====== Page excerpt
- Developer: Khronos Group, Inc.
- Stable release: 1.1 / January 18, 2011; 15 years ago
- Operating system: Cross-platform
- Type: API
- License: Royalty free
- Website: www.khronos.org/opensles/

= OpenSL ES =

OpenSL ES (Open Sound Library for Embedded Systems) is a royalty-free, cross-platform, hardware-accelerated, C-language audio API for 2D and 3D audio. It provides access to features such as 3D positional audio and MIDI playback. It is made for developers in the mobile and gaming industry and is working toward allowing for easy porting of applications across multiple platforms.

==Overview==
The OpenSL ES API has five major features:
- Basic audio playback and recording
- 3D audio effects including 3D positional audio
- Music experience enhancing effects including bass boost and environmental reverb
- Interactive music and ringtones using SP-MIDI, Mobile DLS, Mobile XMF
- Buffer Queues

The features of Audio Playback and Recording and Basic MIDI are common with OpenMAX AL.

==Design==
OpenSL ES utilizes an object oriented design to give application developers access to the audio functionality.
The object model is shared with OpenMAX AL, and a device manufacturer can choose to implement one or both of the APIs.
Together the two APIs give access to a wide range of functionality of the device's multimedia engine.

The design goal of OpenSL ES is to give application developers access to advanced audio features such as 3D positional audio
and MIDI playback while striving for easy application porting between manufacturers and platforms.
It is developed primarily for application developers in the mobile and gaming industry.

==Profiles==
To avoid fragmentation, OpenSL ES is divided up into three profiles:
- Phone
- Music
- Game
Each profile is designed for the respective device needs with a specific set of audio functionalities.
============
Exercise requirements:
Continue the OpenSL ES article from its last sentence, picking up after the list of three profiles.
====== Data excerpts
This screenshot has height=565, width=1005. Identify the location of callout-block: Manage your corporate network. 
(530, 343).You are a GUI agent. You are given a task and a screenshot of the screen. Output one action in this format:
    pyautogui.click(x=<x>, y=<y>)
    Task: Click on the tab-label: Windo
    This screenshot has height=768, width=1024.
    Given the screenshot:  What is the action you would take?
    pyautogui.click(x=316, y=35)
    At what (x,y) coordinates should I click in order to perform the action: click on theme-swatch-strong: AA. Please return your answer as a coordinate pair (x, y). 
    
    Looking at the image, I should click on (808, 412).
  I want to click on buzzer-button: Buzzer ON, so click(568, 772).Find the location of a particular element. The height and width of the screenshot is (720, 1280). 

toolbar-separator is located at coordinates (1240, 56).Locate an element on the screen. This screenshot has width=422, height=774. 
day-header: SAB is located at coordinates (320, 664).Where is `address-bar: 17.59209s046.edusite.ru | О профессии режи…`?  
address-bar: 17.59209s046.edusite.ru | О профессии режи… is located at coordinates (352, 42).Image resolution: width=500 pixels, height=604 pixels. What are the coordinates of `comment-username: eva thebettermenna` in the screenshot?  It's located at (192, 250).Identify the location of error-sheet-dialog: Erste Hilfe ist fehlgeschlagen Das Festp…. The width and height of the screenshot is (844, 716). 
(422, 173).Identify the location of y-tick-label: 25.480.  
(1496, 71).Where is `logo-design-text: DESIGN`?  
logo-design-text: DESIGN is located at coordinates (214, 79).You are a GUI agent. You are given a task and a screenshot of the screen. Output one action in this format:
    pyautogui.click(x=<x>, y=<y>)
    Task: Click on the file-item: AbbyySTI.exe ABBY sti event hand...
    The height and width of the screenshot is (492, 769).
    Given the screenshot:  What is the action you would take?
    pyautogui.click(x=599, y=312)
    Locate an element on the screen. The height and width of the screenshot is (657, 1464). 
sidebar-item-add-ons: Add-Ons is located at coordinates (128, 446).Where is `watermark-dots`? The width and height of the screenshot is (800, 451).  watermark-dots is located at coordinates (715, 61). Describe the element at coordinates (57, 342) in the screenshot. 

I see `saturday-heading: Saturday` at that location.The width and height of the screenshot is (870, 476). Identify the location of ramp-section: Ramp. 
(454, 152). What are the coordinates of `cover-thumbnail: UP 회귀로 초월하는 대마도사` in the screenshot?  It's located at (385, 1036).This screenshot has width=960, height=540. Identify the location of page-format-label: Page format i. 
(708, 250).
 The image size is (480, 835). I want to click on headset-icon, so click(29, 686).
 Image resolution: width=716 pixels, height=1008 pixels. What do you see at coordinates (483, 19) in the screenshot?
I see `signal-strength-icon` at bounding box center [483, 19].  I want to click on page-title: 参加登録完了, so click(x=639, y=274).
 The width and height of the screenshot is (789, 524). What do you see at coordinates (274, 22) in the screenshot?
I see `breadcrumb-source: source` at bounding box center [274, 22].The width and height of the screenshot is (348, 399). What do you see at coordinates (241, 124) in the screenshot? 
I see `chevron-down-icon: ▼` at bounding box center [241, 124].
============
Solved exercise:
A vendor can choose to be conformant with only one or with any combination of profiles.

An application can query the OpenSL ES implementation to find out which profiles are supported.
The application developer can then design their application to either work with only the common parts of the profiles,
or adapt to the available functionality as given by the profiles in the device it is running on.
An application developer can also specify both the minimum and the optimal profile requirements.

==Development==
OpenSL ES is managed by the non-profit technology consortium Khronos Group. The current chair of the OpenSL ES working group is Erik Noreke.

==Specification versions==
- OpenSL ES 1.0 Specification was released 24 March 2009.
- Minor release 1.0.1 followed 24 September 2009.
- OpenSL ES 1.1 Specification was released 18 January 2011.

== Implementations ==
- Android 2.3 exposes OpenSL ES 1.0 as part of their Android NDK. The latency of the implementation has improved in later releases.
- A full implementation of OpenSL ES 1.1 is available from SRS Labs.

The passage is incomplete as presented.